As I was reading through the Manifesto again recently, one page in particular spoke to me. It was in the chapter of the Manifesto intended for leaders. For whatever reason, this statement jumped off the page:
GET OUT OF THE WAY. People want to kick ass. You just need to let them.
It’s been a while since we trained our cross-hairs on bad management, so I thought we could exchange some thoughts here on our “favorite” bad management practices. Let’s shine a light on these practices so that the Talent Anarchist’s of the world can rise up and crush them. We must demand better from ourselves and our leaders.
Bad Management Practice #1: The Silent Treatment
It seems that almost every day, I hear another story about how an individual never hears much from their manager. For some, this means that the manager literally doesn’t talk them . . . at all. Sadly, this isn’t as rare as it should be. In most cases, it’s that the manager doesn’t talk to the employee about anything that really matters. No information about what’s going on. No information about decisions being made. And absolutely no feedback about what’s expected of them or how they are doing towards meeting those expectations.
There are probably a lot of reasons that this happens. We promote the wrong people into management. Tenure in a job is not a qualification to manage people. We also do a very poor job of training our managers to manage. Learning to communicate with others doesn’t happen from listening to a trainer for 60 minutes or reading a book. Those things might give us some tools, but you have to practice. Actually doing it and learning from the experience is the only great way to learn these skills.
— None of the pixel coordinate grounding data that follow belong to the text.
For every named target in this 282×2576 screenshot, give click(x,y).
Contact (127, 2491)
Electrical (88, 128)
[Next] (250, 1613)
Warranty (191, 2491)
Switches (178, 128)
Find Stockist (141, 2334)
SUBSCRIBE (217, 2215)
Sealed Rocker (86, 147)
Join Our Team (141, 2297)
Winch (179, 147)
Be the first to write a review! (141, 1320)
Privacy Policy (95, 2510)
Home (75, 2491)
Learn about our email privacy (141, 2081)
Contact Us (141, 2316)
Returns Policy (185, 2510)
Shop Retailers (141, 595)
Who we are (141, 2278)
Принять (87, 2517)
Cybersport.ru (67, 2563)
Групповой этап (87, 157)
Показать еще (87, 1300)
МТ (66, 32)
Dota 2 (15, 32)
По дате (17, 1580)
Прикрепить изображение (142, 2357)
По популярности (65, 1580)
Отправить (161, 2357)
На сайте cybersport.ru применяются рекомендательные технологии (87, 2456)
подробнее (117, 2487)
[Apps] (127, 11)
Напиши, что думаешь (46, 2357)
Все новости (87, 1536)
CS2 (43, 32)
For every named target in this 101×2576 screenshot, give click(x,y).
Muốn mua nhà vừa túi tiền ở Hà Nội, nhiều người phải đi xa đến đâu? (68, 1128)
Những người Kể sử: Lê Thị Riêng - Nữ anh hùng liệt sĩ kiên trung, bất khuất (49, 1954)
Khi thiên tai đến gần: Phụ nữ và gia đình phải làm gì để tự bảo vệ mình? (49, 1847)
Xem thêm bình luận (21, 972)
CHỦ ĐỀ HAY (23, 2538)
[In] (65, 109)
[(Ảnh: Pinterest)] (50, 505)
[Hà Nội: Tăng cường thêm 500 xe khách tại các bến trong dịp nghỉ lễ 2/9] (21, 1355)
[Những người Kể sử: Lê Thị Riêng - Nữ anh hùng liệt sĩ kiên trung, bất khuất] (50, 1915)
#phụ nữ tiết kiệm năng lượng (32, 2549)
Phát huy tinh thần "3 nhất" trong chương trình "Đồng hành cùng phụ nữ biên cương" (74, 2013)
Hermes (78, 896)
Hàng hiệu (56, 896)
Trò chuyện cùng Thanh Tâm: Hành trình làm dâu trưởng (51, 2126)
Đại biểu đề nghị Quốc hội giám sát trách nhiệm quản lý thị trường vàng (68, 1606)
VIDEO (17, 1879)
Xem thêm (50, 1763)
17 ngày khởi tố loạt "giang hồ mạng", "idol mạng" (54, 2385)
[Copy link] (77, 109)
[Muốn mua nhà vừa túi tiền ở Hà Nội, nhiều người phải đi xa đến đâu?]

The silent treatment is not cool and it’s not okay. If you are a manager, you need to sit down with your people regularly (at least once every 2 weeks). If you are not a manager, but you have one and he/she sucks at communicating, you should demand a regular meeting. The meeting should have an agenda with at least these four agenda items:
- Stuff the manager knows that the individual should probably know about (Call it Team Updates)
- Stuff the individual knows that the manager should probably know about (Call it Progress Updates)
- Feedback on how the individual is performing relative to the manager’s expectations.
- Q&A (Space in the discussion to bring up whatever is most important.)